Monday, December 27, 2004

Paris, Texas



Paris, Texas



Paris, Texas

Paris, Texas

Há 20 anos, Wim Wenders e Sam Shepard juntaram-se à volta de um deserto e cobriram-no de uma uma beleza sem limites.
Sobre este filme, disse-me uma amiga, certo dia, que era a escolha perfeita para ver com alguém de quem se gosta, sentado ao meu lado.
Foi o único homem que amei em toda a minha vida que mo mostrou, há mais de seis anos atrás.
Ontem, reencontrei-me naquele filme.
Deixei-me pairar sobre o Texas, sem o homem que amei, sozinha em casa, enrolada num cobertor.
Senti uma profunda tristeza, a emoção de quem se deslumbra com tamanha beleza que não cabe dentro de nós.
Reconheci-me, reconheci-o. Chorei o peso do meu coração.
Todos nós procuramos Paris, sem nunca sabermos se alguma vez a iremos encontrar no deserto das nossas vidas.
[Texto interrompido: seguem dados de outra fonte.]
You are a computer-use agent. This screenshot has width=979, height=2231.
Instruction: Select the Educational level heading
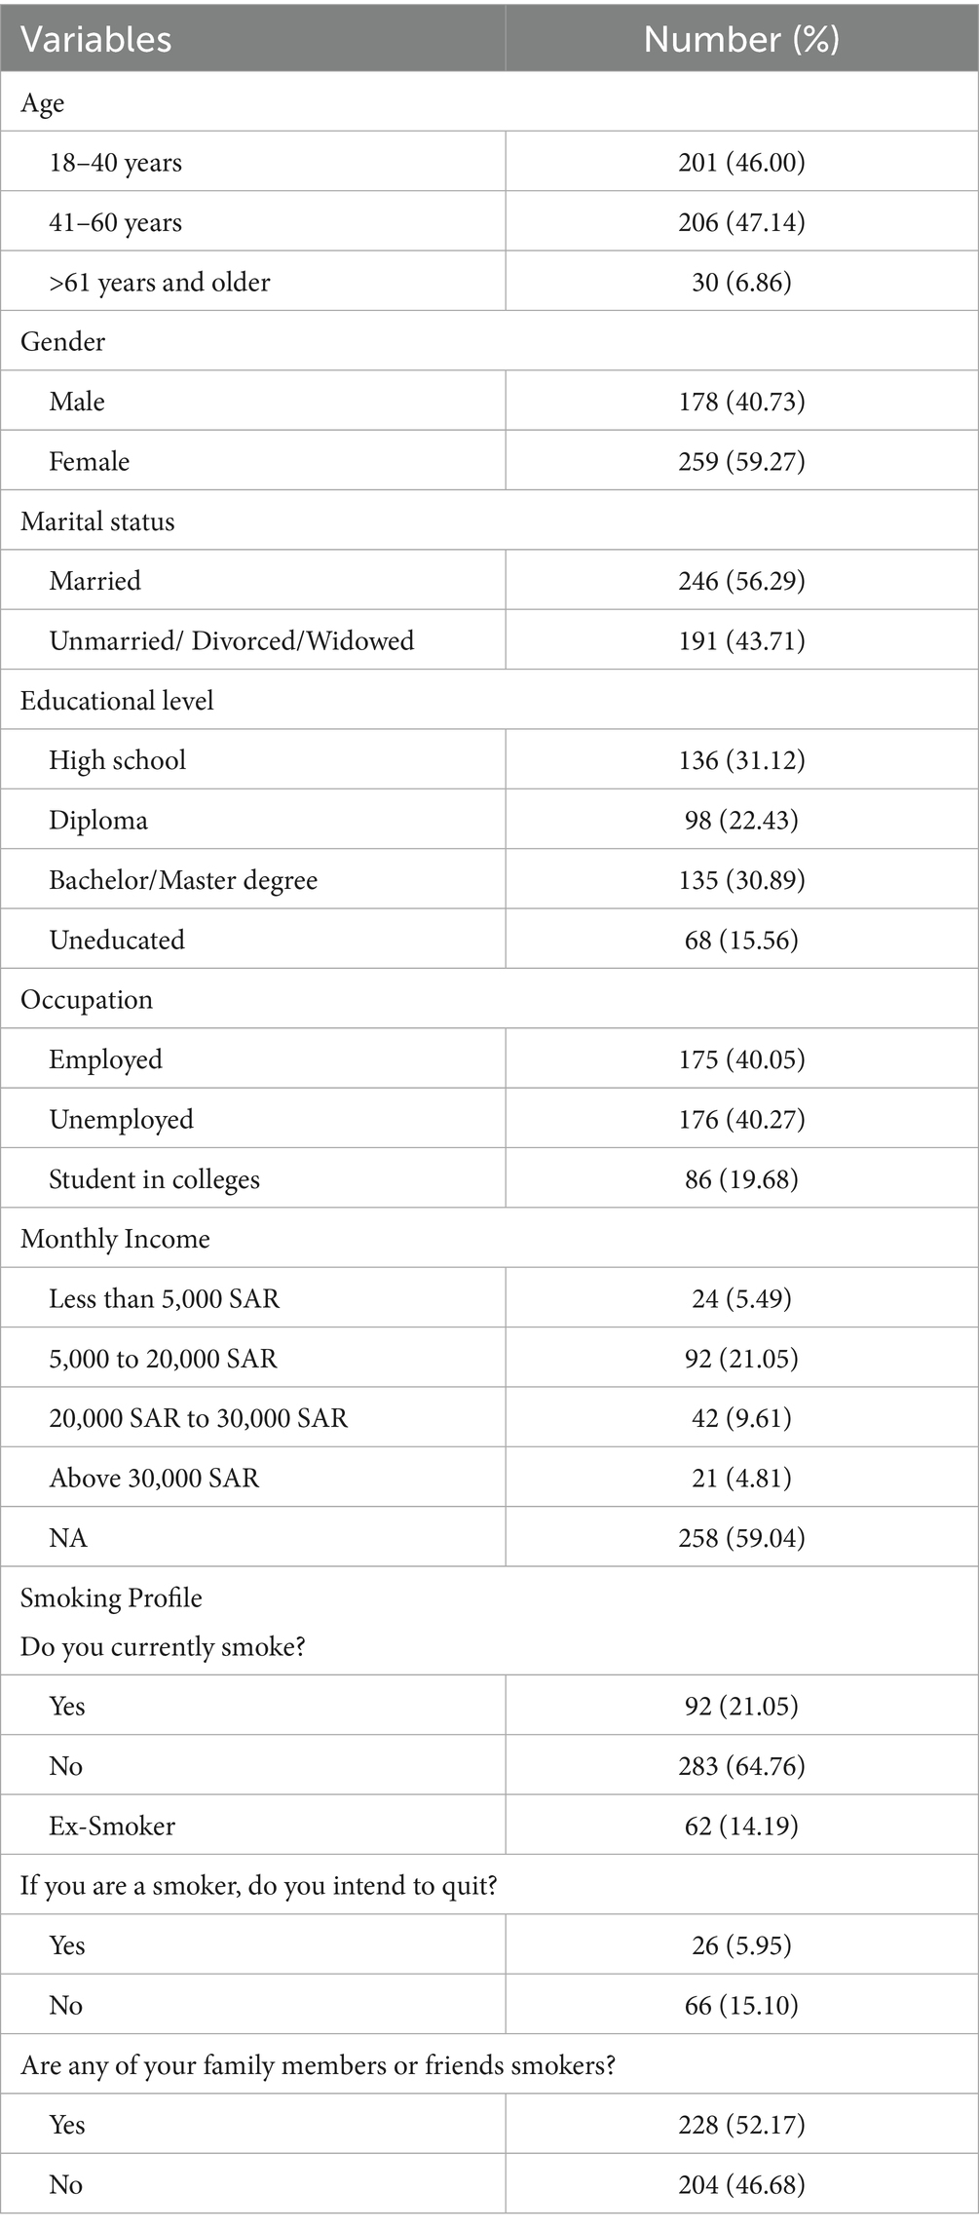tap(117, 701)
Ich habe dich vermisst, mine liebe...

Nailed Smile Joe

O homem do fraque coberto de purpurina e cartola a condizer, ambicionando uma carreira de comediante, lavava o sorriso todas as manhãs. E depois sim, partia no seu veículo de cómico largando purpurina pela cidade fora, em busca de audições. Uma vez deteve-se nos maxilares dos traseuntes. Verificou que não se mexiam. Comprou parafusos, encaixou o maxilar na imobilidade da alegria, aparafusou o sorriso. Doravante sempre sorridente. O homem é Nailed Smile Joe. O único humano cujo sorriso não desmobiliza. O Homem do Sorriso Dourado

(embora atarraxado de parafusos de platina, o que subestima o valor do sorriso)
vai ligar-se a uma tomada para ter um sorriso de 1000 vóltios. A platina conduz melhor que o ouro, mas Joe continuará a ser O Homem do Sorriso Dourado. A tentar deter um record extravagante, a iluminar carantonhas de uma assistência de ceramida: crianças-balão, agentes funerários de romances demasiado curtos, executivas prisioneiras de uma moda ortopédica

(chanel nº5)
velhos sem queratina nas unhas. O comediante enfrenta o risco de arrasar a comédia:
E se o sorriso entrar em curto-circuito?
Mas também a glória de entrar para o Guiness. Quem a quiser, pague com Visa Gold.
Danylo Americano (o meu escritor favorito)

Friday, December 03, 2004

O meu coração é como a brasa de uma fogueira.
Espera toda a noite por uma brisa forte,
por uma tenaz que a venha revirar,
por um pouco de ar que a faça arder mais umas horas,
antes que a noite a arrefeça e a abandone definitivamente.
O seu destino reduz-se a pó.

«Penso: Talvez o sofrimento seja lançado às multidões em punhados e talvez o grosso caia em cima de uns e pouco ou nada em cima de outros.»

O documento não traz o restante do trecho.